::: Materials provided
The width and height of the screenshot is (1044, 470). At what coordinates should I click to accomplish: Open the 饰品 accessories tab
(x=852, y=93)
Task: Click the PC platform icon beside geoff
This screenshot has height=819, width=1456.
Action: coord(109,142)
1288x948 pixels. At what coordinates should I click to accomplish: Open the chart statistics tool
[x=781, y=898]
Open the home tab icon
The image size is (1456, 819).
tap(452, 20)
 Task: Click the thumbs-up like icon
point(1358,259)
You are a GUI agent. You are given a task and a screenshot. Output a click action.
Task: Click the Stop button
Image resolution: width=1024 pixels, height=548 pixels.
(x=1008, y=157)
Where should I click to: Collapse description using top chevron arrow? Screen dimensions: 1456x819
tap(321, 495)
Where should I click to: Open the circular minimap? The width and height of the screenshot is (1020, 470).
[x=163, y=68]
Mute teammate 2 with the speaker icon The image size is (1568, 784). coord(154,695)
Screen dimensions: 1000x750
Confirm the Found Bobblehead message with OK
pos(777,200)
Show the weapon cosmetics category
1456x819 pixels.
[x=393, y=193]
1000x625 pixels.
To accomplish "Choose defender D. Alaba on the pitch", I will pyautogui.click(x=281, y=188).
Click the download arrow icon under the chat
::::::
> **Short exercise**
Render every line of the rows above as a JSON list of strings, one string per line, and omit any blank lines.

> **Solution below**
[
  "The width and height of the screenshot is (1044, 470). At what coordinates should I click to accomplish: Open the 饰品 accessories tab",
  "(x=852, y=93)",
  "Task: Click the PC platform icon beside geoff",
  "This screenshot has height=819, width=1456.",
  "Action: coord(109,142)",
  "1288x948 pixels. At what coordinates should I click to accomplish: Open the chart statistics tool",
  "[x=781, y=898]",
  "Open the home tab icon",
  "The image size is (1456, 819).",
  "tap(452, 20)",
  " Task: Click the thumbs-up like icon",
  "point(1358,259)",
  "You are a GUI agent. You are given a task and a screenshot. Output a click action.",
  "Task: Click the Stop button",
  "Image resolution: width=1024 pixels, height=548 pixels.",
  "(x=1008, y=157)",
  "Where should I click to: Collapse description using top chevron arrow? Screen dimensions: 1456x819",
  "tap(321, 495)",
  "Where should I click to: Open the circular minimap? The width and height of the screenshot is (1020, 470).",
  "[x=163, y=68]",
  "Mute teammate 2 with the speaker icon The image size is (1568, 784). coord(154,695)",
  "Screen dimensions: 1000x750",
  "Confirm the Found Bobblehead message with OK",
  "pos(777,200)",
  "Show the weapon cosmetics category",
  "1456x819 pixels.",
  "[x=393, y=193]",
  "1000x625 pixels.",
  "To accomplish \"Choose defender D. Alaba on the pitch\", I will pyautogui.click(x=281, y=188).",
  "Click the download arrow icon under the chat"
]